Consignes:
1. Résumez en une ou deux phrases le paragraphe de l'extrait sur l'égalité chez Kant qui commence par « Il est loisible de noter que ».
2. Dans l'extrait sur l'égalité chez Kant, relevez toutes les formes d'inégalité présentées comme compatibles avec l'égalité des sujets d'un État.
3. Poursuivez l'extrait sur l'égalité chez Kant à partir de sa dernière phrase.

Extrait fourni:

La formule du principe de l'égalité s'énonce
comme suit :
Chaque membre de la communauté a vis-à-vis de
chaque autre membre, des droits de contrainte dont seul le chef est exempt
(pour cette raison qu'il n'est pas un membre de cette communauté mais
celui qui l'a créée ou celui qui la maintient) ; lui seul a le
pouvoir de contraindre sans être lui-même soumis à une loi
de contrainte.33
Il est loisible de noter que, pour Kant, cette
égalité générale des hommes dans un Etat, en tant
que sujets de celui-ci, coexiste parfaitement avec la plus grande
inégalité dans l'importance et le degré de ce qu'ils
possèdent, qu'il s'agisse d'une supériorité corporelle ou
intellectuelle sur les autres ou de biens matériels en dehors d'eux et
de droit en général (...) que certains ont éventuellement
sur d'autres.

Enregistrements:
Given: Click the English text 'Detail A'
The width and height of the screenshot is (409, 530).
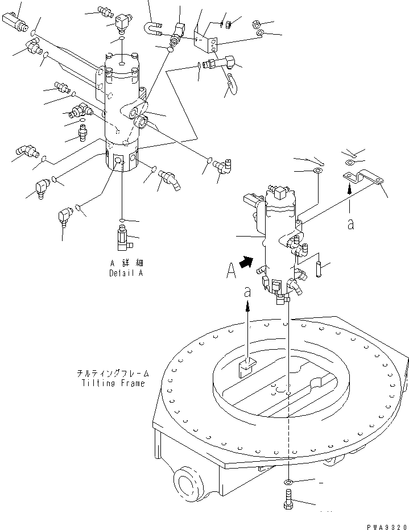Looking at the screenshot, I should (126, 273).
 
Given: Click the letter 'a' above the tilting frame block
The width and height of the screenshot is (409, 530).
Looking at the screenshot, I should (247, 292).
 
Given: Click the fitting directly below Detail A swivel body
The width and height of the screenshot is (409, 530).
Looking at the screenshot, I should (123, 238).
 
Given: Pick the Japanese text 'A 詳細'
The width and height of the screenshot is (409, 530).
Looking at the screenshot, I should (120, 263).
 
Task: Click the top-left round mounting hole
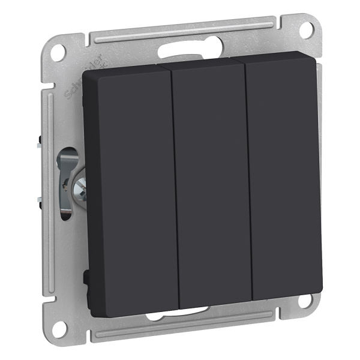[58, 53]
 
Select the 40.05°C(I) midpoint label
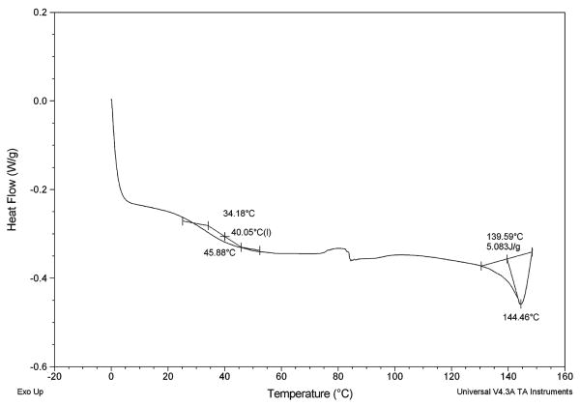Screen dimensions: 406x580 click(x=250, y=232)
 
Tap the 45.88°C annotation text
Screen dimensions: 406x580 click(x=219, y=253)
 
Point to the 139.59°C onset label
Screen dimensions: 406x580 click(x=505, y=236)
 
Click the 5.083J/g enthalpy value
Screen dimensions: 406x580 click(x=505, y=247)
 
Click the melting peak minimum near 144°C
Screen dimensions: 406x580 click(x=520, y=305)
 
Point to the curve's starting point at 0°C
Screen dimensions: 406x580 click(x=112, y=100)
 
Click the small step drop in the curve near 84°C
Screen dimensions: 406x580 click(x=351, y=257)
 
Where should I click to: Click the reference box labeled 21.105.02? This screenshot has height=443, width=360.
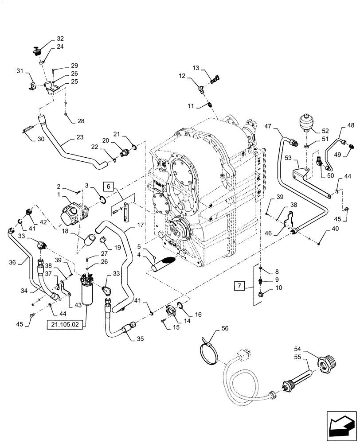pyautogui.click(x=67, y=325)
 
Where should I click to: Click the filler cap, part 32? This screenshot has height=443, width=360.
pyautogui.click(x=37, y=52)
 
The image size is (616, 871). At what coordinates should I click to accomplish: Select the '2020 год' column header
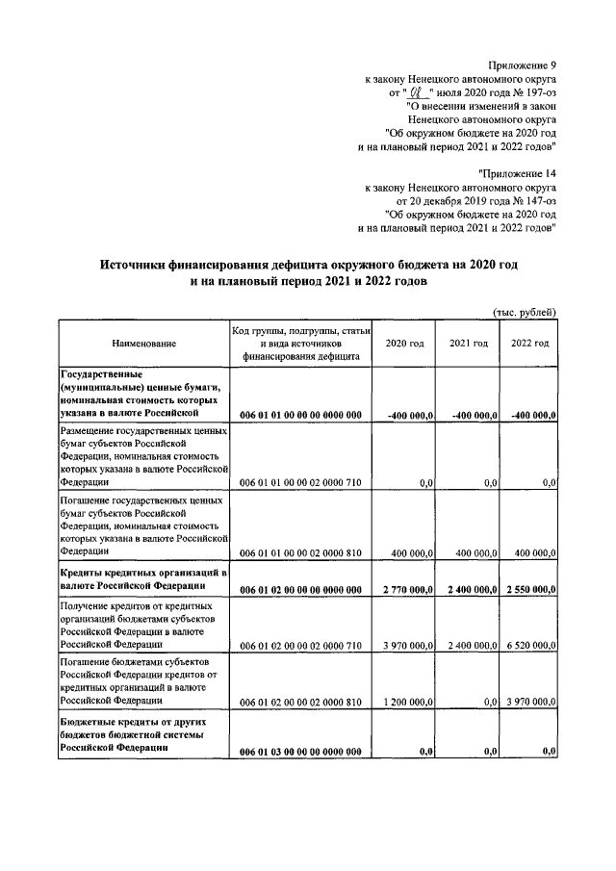404,343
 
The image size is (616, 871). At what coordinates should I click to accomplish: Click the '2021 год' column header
468,343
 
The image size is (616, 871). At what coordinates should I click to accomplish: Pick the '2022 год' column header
529,343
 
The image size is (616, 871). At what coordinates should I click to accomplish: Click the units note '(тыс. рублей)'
526,312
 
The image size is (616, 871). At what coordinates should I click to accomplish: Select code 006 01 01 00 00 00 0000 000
300,415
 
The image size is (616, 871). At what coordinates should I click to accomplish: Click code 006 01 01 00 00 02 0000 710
300,482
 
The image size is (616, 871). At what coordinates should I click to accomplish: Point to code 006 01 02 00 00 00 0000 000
300,588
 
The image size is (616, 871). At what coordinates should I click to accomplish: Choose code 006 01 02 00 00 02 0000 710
300,645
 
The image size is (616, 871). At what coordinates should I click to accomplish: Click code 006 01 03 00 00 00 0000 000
300,751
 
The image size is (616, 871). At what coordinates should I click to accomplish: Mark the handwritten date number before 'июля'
417,93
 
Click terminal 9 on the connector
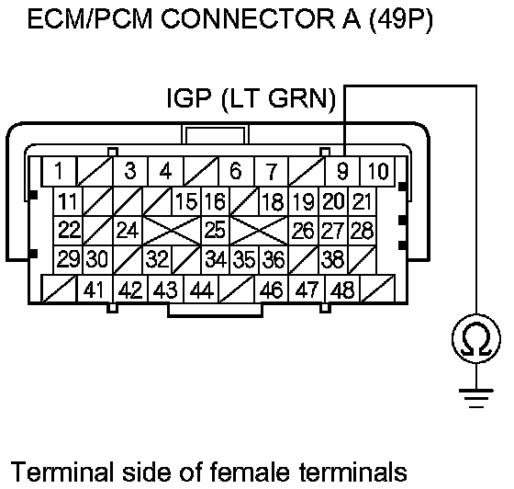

Réponses:
1. Pour Kant, l'égalité générale des hommes en tant que sujets d'un État s'accorde parfaitement avec une très grande inégalité dans ce qu'ils possèdent : supériorité corporelle ou intellectuelle, biens matériels extérieurs et droits que certains peuvent avoir sur d'autres.

2.
- la supériorité corporelle sur les autres
- la supériorité intellectuelle sur les autres
- les biens matériels en dehors d'eux
- le droit en général que certains ont éventuellement sur d'autres

3.
Aussi Kant renchérit-il cette affirmation en stipulant
que « selon le droit, ils sont pourtant tous égaux en tant que
sujets, parce que personne ne peut contraindre un autre autrement que par la
loi publique( et par celui qui la fait exécuter, le chef de
l'Etat)... »34
De cette idée de l'égalité des hommes
dans la communauté en tant que sujets, découle aussi cette
formule :
Tout membre de cette communauté doit pouvoir atteindre
tout niveau de situation auquel son talent, son activité et sa change
peuvent le conduire ; et il ne faut pas que ses co-sujets, grâce à
une prérogative héréditaire, lui barrent la
32 Ibidem
33 Ibidem, p.272.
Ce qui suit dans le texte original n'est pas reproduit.